(150f) Preliminary Study on Detroit’s Urban Food-Energy-Water (FEW) Nexus
Existing studies primarily investigated urban FEW systems individually (e.g., nutrient flows, energy flows, and water flows) or focuses on two of the three FEW systems (e.g., water-energy nexus and food-water nexus). Existing studies that consider all FEW systems primarily aim to understand the impact of one system on the other two, such as how urban water-sector innovations change food and energy flows. There lacks an integrated approach that characterizes the comprehensive interdependence of urban FEW systems.
In this study we developed a systems modeling framework for the urban FEW nexus. We also applied this framework to the Detroit Metropolitan Area (DMA) as a preliminary study. The urban FEW systems modeling framework we proposed is based on material and energy flow analysis (MEFA) which quantifies flows and stocks of a group of substances within a system during a given period of time. This framework includes three steps:
Step 1: Individual FEW systems are modeled as resource flows across major sectors (e.g., water treatment, wastewater treatment, food production) of the urban system. Given the variety of food crops and products, we used nitrogen and phosphorus flows as the currency to represent the food system. Quantities of resource flows (water, energy, nitrogen, and phosphorus) are estimated based on a variety of data such as population, water withdrawal, and wastewater generation that were collected for the DMA case study.

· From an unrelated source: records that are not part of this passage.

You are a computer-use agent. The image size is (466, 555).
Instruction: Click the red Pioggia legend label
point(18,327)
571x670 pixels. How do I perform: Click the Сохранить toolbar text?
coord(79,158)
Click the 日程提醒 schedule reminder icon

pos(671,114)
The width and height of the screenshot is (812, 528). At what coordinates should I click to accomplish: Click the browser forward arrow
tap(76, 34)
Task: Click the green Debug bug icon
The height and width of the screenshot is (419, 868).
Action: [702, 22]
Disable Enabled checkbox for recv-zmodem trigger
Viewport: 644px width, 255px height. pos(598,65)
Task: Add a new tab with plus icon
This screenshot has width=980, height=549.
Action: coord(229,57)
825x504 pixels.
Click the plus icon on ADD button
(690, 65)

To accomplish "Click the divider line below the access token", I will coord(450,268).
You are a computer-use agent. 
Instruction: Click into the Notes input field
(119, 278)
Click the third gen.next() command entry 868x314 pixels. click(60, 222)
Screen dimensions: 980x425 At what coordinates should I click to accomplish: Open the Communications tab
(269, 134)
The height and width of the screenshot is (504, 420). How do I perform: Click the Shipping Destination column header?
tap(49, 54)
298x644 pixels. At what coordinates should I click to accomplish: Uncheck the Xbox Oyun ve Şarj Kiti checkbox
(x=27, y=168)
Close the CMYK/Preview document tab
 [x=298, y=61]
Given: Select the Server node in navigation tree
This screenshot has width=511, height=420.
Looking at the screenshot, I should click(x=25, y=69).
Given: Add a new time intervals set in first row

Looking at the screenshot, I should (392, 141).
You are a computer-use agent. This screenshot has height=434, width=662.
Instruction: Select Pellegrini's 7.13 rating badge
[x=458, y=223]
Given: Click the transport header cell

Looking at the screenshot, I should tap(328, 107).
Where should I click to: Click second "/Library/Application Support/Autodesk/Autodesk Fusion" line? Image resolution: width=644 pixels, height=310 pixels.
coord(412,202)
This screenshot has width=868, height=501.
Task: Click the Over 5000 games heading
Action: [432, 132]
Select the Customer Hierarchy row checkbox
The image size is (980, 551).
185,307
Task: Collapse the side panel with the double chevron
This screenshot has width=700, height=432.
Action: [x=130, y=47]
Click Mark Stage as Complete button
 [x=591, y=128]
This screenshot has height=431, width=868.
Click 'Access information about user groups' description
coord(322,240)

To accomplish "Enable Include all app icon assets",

Step 2: We identified and measured interdependence of individual FEW systems. This was done through literature review for common FEW interactions and quantitative estimation of resource flows between individual FEW systems (e.g., the amount of water used for food production and energy production).
Step 3: Each individual FEW system is characterized as a network of resource flows. Based on the interconnections between individual resource flow networks obtained from Step 2, we integrated the individual FEW resource flow networks as a network of four networks (water, energy, nitrogen, and phosphorus). This provides a mathematic representation of the urban FEW nexus, which will be the base of further analysis and modeling.